The tale of John DeLorean, who died last week at the age of 80, and the rise and fall of his DMC-12 sports car, built briefly at Dunmurry, Northern Ireland during the late 70s and early 80s, is irrefutable proof that politicians are idiots who easily fool themselves into believing what they want to believe, despite powerful evidence to the contrary.

I was 26 when I first saw DeLorean in August 1978 speaking on TV alongside the Labour minister Roy Mason, the Secretary of State for Northern Ireland, about the revolutionary car he was going to build. And, like those non-existent weapons of mass destruction, I knew right away that there was something decidedly dodgy about the whole thing. You only had to look at the walnut-brown, silvery-haired DeLorean to know he was a vain popinjay.

Seeing sketches of the proposed car itself in the motor magazines confirmed my suspicions. It was a banal-looking two-seater with ugly wheels that appeared too big for the arches. Soon there were tales in the newspapers and on the radio of gull-wing doors - which meant that even if you managed to get them open, you still couldn't extricate yourself from your vehicle if it was parked in a garage - and unpainted stainless-steel bodywork, which was covered in irremovable fingerprints within seconds.

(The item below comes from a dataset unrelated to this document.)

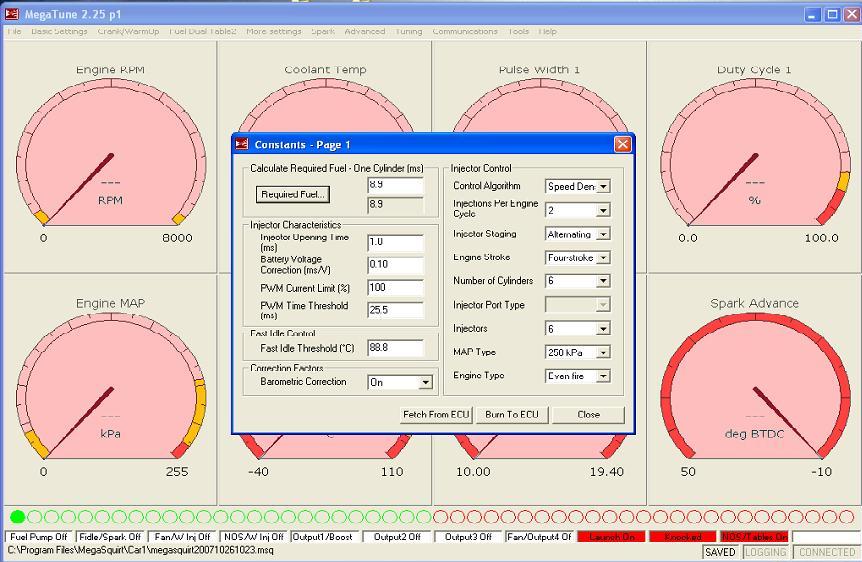Expand the Number of Cylinders dropdown

pos(603,281)
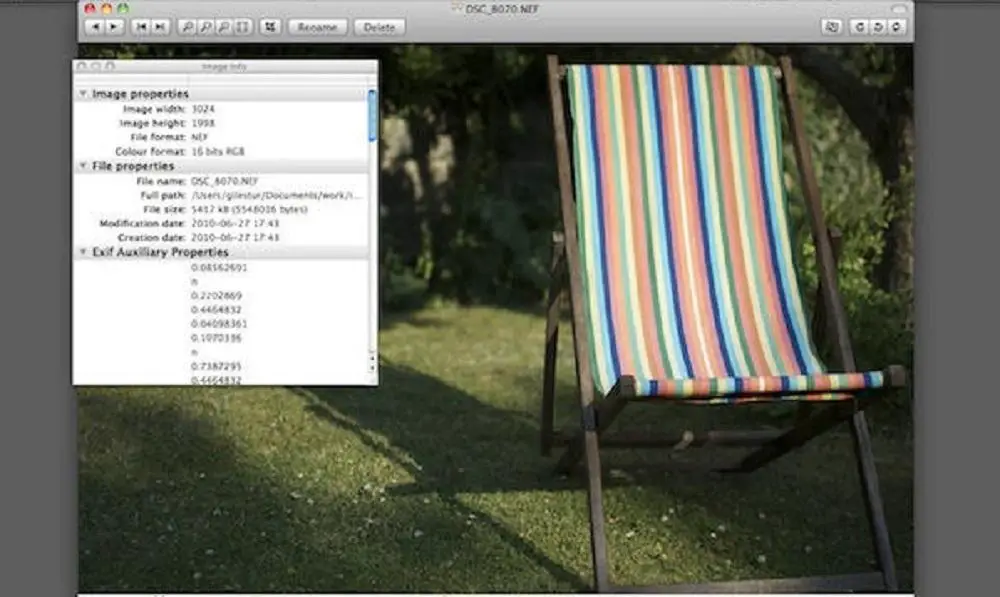Advance to the next image arrow
The width and height of the screenshot is (1000, 597).
113,27
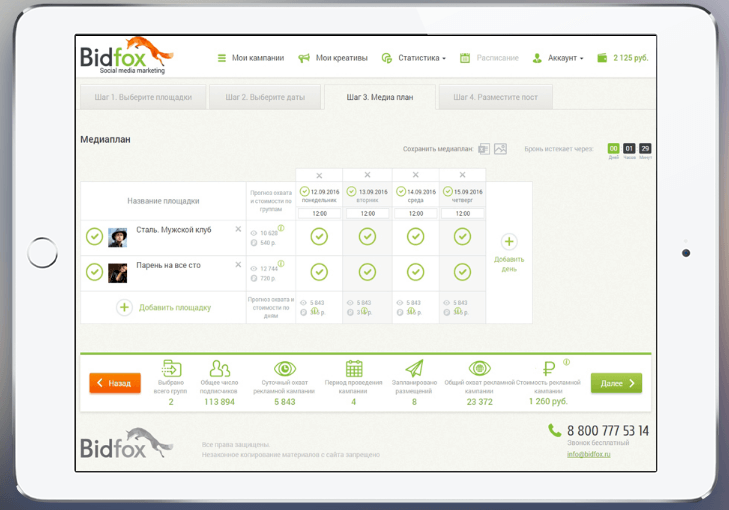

When the first cars appeared from the factory, which employed even numbers of Protestants and Catholics, it was clear that religious equality had been achieved, at least in that both communities were equally capable of manufacturing an appalling car.

I recall that even on the tiny TV I had at the time, looking at footage of silver DeLorean DMC 12s being proudly loaded on to ships ready to be sent to non-existent customers, it was clear that the car had panel gaps in the bodywork that you could drive an elephant through.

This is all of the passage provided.